Designing a recurring audit framework for AWS infrastructure
Design of a recurring review system covering cost, security, reliability, database and hygiene across an AWS footprint, with structured execution and evidence-based reporting.
The problem
A continuously evolving AWS footprint generates recurring operational questions that benefit from periodic review:
- Are services right-sized after recent load changes?
- Is any IAM policy more permissive than required?
- Are backups being taken and tested as expected?
- Is any data stored unencrypted unintentionally?
- Are there Lambda functions outside the VPC that shouldn’t be?
- Are CloudWatch log groups accumulating storage without retention policies?
Each of these can be answered through the AWS console, but doing it consistently across multiple environments requires sustained effort. The questions tend to get deprioritized until an issue surfaces.
The framework
I designed the framework around five pillars of the Well-Architected Framework, each with a defined scope and verification approach:
- Cost — EC2, ECS/Fargate, RDS, Lambda, S3, networking and storage.

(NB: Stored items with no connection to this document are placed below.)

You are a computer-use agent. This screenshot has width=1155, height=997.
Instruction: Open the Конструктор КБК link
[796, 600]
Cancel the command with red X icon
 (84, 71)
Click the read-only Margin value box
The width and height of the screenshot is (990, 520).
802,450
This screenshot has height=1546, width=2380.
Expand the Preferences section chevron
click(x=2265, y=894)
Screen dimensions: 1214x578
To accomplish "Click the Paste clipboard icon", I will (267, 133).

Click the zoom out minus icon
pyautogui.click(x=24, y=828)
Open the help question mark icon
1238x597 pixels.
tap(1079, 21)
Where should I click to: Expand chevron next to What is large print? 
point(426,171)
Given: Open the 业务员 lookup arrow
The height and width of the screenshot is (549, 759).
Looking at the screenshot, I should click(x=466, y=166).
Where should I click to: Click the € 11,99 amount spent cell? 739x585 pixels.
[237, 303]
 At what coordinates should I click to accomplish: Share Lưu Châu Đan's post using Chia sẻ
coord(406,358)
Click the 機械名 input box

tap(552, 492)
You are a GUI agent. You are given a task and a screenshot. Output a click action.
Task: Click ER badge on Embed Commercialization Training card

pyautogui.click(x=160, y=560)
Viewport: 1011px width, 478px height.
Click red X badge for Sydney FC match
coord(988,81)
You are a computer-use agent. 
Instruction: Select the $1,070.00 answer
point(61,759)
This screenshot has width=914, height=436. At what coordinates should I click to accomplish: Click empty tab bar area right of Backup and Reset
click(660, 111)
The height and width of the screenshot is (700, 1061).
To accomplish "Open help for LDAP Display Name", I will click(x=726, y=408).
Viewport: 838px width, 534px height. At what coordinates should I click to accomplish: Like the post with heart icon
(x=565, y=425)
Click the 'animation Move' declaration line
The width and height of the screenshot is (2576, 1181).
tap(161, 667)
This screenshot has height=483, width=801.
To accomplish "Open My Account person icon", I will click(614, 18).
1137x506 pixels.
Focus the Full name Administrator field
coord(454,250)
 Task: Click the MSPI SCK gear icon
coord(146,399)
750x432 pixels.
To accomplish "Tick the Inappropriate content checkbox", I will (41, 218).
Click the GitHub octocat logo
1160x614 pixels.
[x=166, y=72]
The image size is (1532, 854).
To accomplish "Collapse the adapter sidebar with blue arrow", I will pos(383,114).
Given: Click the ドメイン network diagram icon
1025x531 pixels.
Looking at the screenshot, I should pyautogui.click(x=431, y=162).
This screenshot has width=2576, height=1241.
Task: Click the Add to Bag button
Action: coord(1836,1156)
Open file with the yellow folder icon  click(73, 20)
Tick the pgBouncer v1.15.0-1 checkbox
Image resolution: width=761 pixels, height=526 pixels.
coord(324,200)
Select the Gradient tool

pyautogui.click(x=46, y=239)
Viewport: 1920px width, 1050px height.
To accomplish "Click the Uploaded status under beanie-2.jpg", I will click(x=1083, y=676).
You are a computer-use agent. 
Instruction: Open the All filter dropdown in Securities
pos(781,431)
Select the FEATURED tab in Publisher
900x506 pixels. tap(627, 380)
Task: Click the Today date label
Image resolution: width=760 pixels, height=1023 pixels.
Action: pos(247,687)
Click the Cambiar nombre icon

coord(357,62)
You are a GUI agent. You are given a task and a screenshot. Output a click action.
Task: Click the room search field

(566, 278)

Cross-referenced with CloudWatch utilization to identify right-sizing opportunities.
- Security — IAM, RDS, S3, Lambda, networking, encryption and security service posture.
- Database — RDS CloudWatch metrics in the remote phase, with optional detailed review (SSH + MySQL) for slow queries, deadlocks and problematic events.
- Reliability — backups, alarms, service stability, ENI limits, health checks and failover configuration.
- Hygiene — orphaned resources, misconfigurations, missing lifecycle policies and unnecessary storage accumulation.
The framework requires that every finding must be backed by a real API call as evidence. No finding is accepted into the report without a verifiable source. This rule is applied consistently regardless of the tool that executes the check.
Implementation
The framework is executed through a combination of the AWS CLI, Bash and Python scripts, and a set of Claude Code commands that automate the data collection across the defined scope. The decision to use AI-assisted execution was deliberate: it removes the friction of running the checks manually each time, while keeping the contract (evidence-based findings) enforced by the framework itself, not by the tool.
The judgment loop stays human throughout:
- I design and update the framework, including which checks belong in which pillar and how severity is assigned.
- The execution layer (whichever tool) only collects and reports against the framework’s rules.
- I review every report, prioritize based on context, and decide what gets implemented.
How an audit run works
A run uses read-only IAM access and produces a Markdown report grouped by severity:
- Critical — requires immediate attention
- High — should be addressed within the week
- Medium — backlog item
- Low — improvement opportunity
Each finding includes:
- Exact AWS resource ARN
- Current state, with the API call to verify it
- Recommended fix, with the API call to apply it
- Brief explanation of why it matters
Operating constraints
- Execution operates with read-only IAM permissions. Any apply step is an explicit manual action.
- Every finding references a real API call as evidence. This is a framework requirement, not a tool-level option.
- All output is reviewed manually before action. Automated execution speeds up data collection; prioritization and implementation are decided by the operator.
Outcome
The audit cycle that was previously inconsistent now runs reliably across all environments. Findings are documented with reproducible verification steps, which makes the review process auditable and the fixes traceable. The framework defines what gets checked, how severity is assigned and what evidence is required. Execution speed is a benefit of the implementation; the integrity of the audit comes from the framework’s structure.